Von sends me this Mark Vanhoenacker essay from the New York Times, full of fascinating titbits on planeflying:


Boston has etched a particularly rich constellation onto the heavens above New England. There is PLGRM, of course; CHWDH, LBSTA and CLAWW; GLOWB and HRALD for the city’s newspapers; while SSOXS, FENWY, BAWLL and OUTTT trace the fortunes of the city’s baseball team in long arcs across the stars. There’s a NIMOY waypoint; Leonard was born in Boston.

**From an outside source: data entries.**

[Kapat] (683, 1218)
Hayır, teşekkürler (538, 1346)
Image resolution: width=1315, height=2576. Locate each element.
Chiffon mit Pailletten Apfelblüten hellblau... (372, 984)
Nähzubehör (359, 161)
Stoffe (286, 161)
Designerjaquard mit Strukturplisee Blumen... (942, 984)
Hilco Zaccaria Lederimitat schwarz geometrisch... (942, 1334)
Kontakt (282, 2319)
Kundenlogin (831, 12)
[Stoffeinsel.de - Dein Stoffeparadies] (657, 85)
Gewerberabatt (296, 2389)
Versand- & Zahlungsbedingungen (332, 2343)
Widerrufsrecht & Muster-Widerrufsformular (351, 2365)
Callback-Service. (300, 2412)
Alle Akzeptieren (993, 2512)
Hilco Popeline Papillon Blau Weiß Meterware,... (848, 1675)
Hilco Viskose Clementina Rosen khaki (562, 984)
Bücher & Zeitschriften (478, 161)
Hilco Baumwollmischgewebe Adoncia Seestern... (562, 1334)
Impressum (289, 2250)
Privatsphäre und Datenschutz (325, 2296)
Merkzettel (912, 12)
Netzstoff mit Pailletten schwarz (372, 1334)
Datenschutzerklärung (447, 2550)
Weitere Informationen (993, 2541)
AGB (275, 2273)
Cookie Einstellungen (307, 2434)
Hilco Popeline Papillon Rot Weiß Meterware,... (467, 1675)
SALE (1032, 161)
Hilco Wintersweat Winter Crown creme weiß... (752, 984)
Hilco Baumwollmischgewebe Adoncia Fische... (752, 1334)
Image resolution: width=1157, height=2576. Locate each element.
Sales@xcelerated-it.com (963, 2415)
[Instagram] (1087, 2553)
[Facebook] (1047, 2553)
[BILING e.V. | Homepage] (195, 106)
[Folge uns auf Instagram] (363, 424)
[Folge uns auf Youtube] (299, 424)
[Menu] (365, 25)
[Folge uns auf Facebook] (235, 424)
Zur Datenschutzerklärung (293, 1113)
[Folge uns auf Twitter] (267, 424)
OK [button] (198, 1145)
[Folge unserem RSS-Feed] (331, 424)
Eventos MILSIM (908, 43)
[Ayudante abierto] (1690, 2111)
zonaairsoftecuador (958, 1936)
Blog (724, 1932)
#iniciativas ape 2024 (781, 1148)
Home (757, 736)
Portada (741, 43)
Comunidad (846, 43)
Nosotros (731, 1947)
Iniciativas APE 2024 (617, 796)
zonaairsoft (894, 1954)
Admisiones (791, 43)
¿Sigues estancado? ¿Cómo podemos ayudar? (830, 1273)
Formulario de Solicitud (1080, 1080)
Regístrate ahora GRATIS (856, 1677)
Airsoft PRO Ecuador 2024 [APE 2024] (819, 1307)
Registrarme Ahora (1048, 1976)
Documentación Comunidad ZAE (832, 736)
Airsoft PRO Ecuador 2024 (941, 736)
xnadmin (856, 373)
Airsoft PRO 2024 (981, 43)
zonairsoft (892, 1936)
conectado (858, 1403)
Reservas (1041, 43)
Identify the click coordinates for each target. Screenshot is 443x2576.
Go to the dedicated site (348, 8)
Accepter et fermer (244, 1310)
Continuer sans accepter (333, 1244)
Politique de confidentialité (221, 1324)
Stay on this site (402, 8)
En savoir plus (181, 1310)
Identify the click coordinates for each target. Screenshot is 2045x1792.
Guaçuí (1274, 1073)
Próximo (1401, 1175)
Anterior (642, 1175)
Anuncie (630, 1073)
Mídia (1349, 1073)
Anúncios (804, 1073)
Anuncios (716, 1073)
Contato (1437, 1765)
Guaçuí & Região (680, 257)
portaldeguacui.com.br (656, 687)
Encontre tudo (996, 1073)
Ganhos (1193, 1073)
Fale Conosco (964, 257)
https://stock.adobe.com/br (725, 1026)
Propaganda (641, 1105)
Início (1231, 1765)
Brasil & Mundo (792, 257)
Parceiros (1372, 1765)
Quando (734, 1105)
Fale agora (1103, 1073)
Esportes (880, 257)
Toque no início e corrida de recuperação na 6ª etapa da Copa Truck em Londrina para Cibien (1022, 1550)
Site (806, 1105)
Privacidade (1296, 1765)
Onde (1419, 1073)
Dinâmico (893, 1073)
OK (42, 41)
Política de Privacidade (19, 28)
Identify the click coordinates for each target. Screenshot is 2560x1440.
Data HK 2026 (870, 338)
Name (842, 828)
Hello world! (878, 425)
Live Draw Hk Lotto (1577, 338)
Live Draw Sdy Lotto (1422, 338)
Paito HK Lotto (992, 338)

In a letter written in 1869, Mark Twain wrote that the grand problem of aerial navigation” is a subject that is bound to stir the pulses of any man.” Twain, the pilot of riverboats who died seven years after the first flight at Kitty Hawk, never flew. But he might be pleased by the thought of 747s, and of TWAIN, the waypoint over Hannibal, his childhood home on the Mississippi.”


***


“These rigorous calibrations to the local air were a surprise to me when I was first taught about them. But even more surprising is the fact that at the higher points of flight, we abandon them. At high altitudes we are far from any obstacles below. But we face a new problem: Our local altimeter setting would soon become inaccurate — both to the changing air around us, and to the settings of other aircraft that departed from other cities. So, to ensure our safe separation from other high-flying aircraft, we all set standard. We switch the reference point for our altimeters to a common pressure setting that’s derived from a universal, standard model of the Earth’s air.

To ignore local air pressure, of course, is to ignore our true altitude. Indeed, planes following altitudes referenced to the standard atmosphere collectively and continuously adjust their degree of wrongness — gently climbing or descending in a collective, school-of-fish-like movement as the true air pressure below changes with time and location.”